§ EXERCISE MATERIAL:

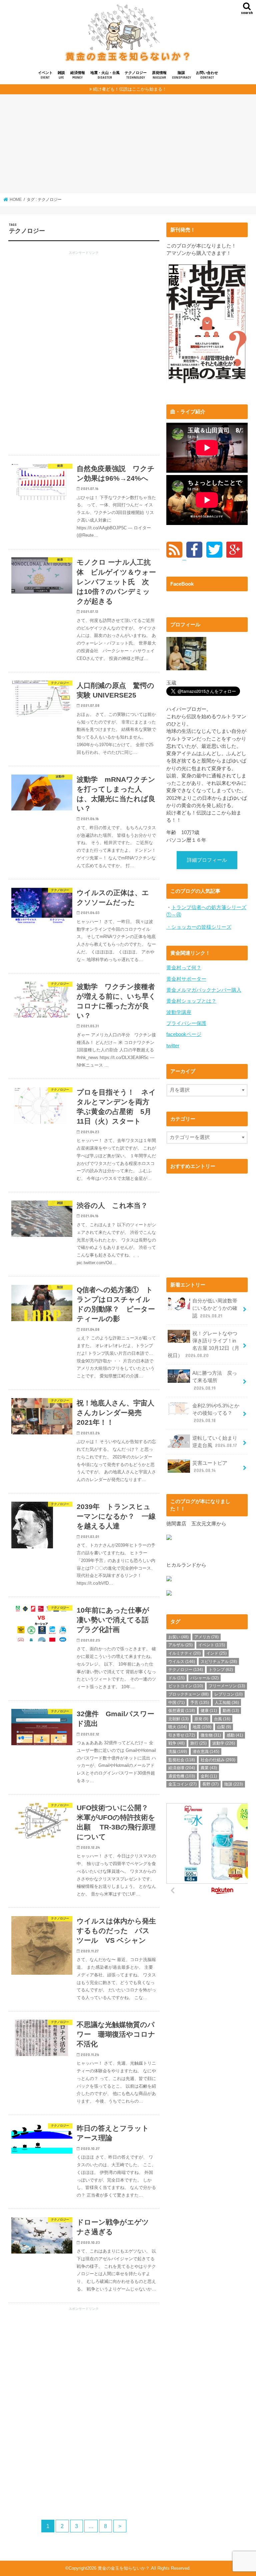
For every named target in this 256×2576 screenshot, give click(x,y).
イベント (45, 75)
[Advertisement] (128, 146)
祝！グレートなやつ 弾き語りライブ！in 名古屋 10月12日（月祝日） (205, 1344)
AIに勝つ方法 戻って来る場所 (214, 1380)
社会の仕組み (218, 1760)
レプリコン (228, 1694)
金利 (209, 1776)
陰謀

§ WHAT THE EXERCISE ASKS:
Your copy must repeat the data word for word and show none of its images.

§ TASK OUTPUT:
For every named target in this 256×2576 screenshot, give click(x,y).
イベント (45, 75)
[Advertisement] (128, 146)
祝！グレートなやつ 弾き語りライブ！in 名古屋 10月12日（月祝日） (205, 1344)
AIに勝つ方法 戻って来る場所 (214, 1380)
社会の仕組み (218, 1760)
レプリコン (228, 1694)
金利 (209, 1776)
陰謀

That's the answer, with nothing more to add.